#### 第三章 k近邻法

In [72]:
import numpy as np
from __future__ import annotations 

class KDTree:
    """
    KDTree节点的构造函数
    :param right: 右子树（当前维度值 > value 的样本）
    :param left: 左子树（当前维度值 ≤ value 的样本）
    :param point: 该节点存储的样本点（k维数组）
    :param axis: 该节点用于分割的维度（比如0=第一维，1=第二维）
    :param value: 该节点在axis维度上的分割阈值（通常是该维度的中位数）
    """
    def __init__(self, right: KDTree | None,
                       left: KDTree | None, 
                       point: np.ndarray, 
                       axis: int | None, 
                       value: float | None):
        self.right = right
        self.left = left
        self.point = point
        self.axis = axis
        self.value = value


def build_kd_tree(arr: np.ndarray, axis: int) -> KDTree:
    """
    构建KD树
    :param arr: 输入样本数组，形状为(n_samples, n_features)
    :param axis: 当前分割维度
    :return: 构建好的KDTree根节点
    """
    n, k = arr.shape
    axis = axis % k
    if n == 1:
        return KDTree(None, None, arr[0], None, None)
    sorted_indices_asc = np.argsort(arr[:, axis])
    arr_sorted_asc = arr[sorted_indices_asc]

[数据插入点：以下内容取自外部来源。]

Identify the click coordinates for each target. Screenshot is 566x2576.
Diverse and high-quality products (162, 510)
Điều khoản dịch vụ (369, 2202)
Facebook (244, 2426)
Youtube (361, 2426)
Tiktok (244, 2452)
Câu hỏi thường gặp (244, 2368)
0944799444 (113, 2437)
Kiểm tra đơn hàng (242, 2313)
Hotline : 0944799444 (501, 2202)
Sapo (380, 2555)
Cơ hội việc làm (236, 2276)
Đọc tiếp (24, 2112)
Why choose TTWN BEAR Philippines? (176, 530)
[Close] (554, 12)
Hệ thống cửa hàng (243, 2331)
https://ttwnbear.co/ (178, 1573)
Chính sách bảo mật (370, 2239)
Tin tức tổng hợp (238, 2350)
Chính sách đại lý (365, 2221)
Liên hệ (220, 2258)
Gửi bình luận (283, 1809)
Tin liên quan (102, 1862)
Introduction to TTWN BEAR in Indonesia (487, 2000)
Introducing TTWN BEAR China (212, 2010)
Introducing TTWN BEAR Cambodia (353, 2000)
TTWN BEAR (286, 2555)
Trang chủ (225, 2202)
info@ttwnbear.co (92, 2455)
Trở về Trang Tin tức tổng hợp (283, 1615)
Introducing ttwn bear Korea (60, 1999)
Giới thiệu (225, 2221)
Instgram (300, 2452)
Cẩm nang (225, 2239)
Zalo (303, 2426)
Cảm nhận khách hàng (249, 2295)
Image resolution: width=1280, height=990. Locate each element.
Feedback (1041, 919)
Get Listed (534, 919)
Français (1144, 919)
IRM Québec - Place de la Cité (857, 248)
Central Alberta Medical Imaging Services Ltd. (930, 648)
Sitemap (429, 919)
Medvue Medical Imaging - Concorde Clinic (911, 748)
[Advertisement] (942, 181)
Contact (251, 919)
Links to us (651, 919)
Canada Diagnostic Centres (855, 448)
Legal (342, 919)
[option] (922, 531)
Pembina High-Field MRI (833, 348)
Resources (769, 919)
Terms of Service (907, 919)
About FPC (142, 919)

    median_idx = len(arr_sorted_asc) // 2
    median_point = arr_sorted_asc[median_idx]
    median_value = median_point[axis]

    left_subtree = build_kd_tree(arr_sorted_asc[:median_idx], axis + 1) if median_idx>0 else None
    right_subtree = build_kd_tree(arr_sorted_asc[median_idx+1:], axis + 1) if median_idx+1<n else None
    return KDTree(right_subtree, left_subtree, median_point, axis, median_value)

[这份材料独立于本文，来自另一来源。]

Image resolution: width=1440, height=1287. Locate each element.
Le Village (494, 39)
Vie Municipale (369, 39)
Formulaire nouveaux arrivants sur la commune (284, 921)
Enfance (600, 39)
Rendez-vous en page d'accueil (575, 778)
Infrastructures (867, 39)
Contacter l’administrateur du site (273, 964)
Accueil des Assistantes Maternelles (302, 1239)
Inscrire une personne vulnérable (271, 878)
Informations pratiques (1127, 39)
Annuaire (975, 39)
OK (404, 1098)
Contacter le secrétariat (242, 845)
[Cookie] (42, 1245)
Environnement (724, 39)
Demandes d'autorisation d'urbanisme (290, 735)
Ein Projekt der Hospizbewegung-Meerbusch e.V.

def knn(x: np.ndarray, kd_tree: KDTree, k: int) -> np.ndarray:
    """
    在KD树中查找x的k近邻
    
    :param x: 待查询样本点，形状为(n_features,)
    :param kd_tree: KDTree根节点
    :param k: 近邻数量
    :return: k近邻的标签列表
    """
    # 找到叶节点
    node = kd_tree
    path = []
    while node.axis is not None:
        path.append(node)
        if x[node.axis] <= node.value:
            node = node.left
        else:
            node = node.right
    path.append(node)

    # 维护一个大小为k的近邻列表
    neighbors = []
    
    def add_neighbor(point):
        dist = np.linalg.norm(x - point.point)
        if len(neighbors) <= k:
            neighbors.append((dist, point))
            neighbors.sort(key=lambda tup: tup[0])
        else:
            if dist < neighbors[-1][0]:
                neighbors[-1] = (dist, point)
                neighbors.sort(key=lambda tup: tup[0])

    add_neighbor(node)
    # 回溯路径，检查其他分支
    for node in reversed(path[:-1]):
        axis = node.axis
        if axis is None:
            continue
        dist_to_plane = abs(x[axis] - node.value)
        if len(neighbors) < k or dist_to_plane < neighbors[-1][0]:
            add_neighbor(node)
            # 可能需要检查另一侧子树
            if x[axis] <= node.value and node.right is not None:
                # 检查右子树
                subtree = node.right
            elif x[axis] > node.value and node.left is not None:
                # 检查左子树
                subtree = node.left
            else:
                continue
            
            # 在子树中查找近邻
            stack = [subtree]
            while stack:
                current_node = stack.pop()
                if current_node.axis is None:
                    add_neighbor(current_node)
                    continue
                if x[current_node.axis] <= current_node.value:
                    stack.append(current_node.right) if current_node.right is not None else None
                    stack.append(current_node.left) if current_node.left is not None else None
                else:
                    stack.append(current_node.left) if current_node.left is not None else None
                    stack.append(current_node.right) if current_node.right is not None else None
        return np.array([tup[1] for tup in neighbors])
X = np.array([[2,3],[5,4],[9,6], [4, 7], [8, 1], [7, 2]])
kd_tree = build_kd_tree(X, axis=0)
k_neighbor=knn(np.array([3,4.5]), kd_tree, k=3)
print([p.point for p in k_neighbor])

[array([2, 3]), array([5, 4]), array([4, 7])]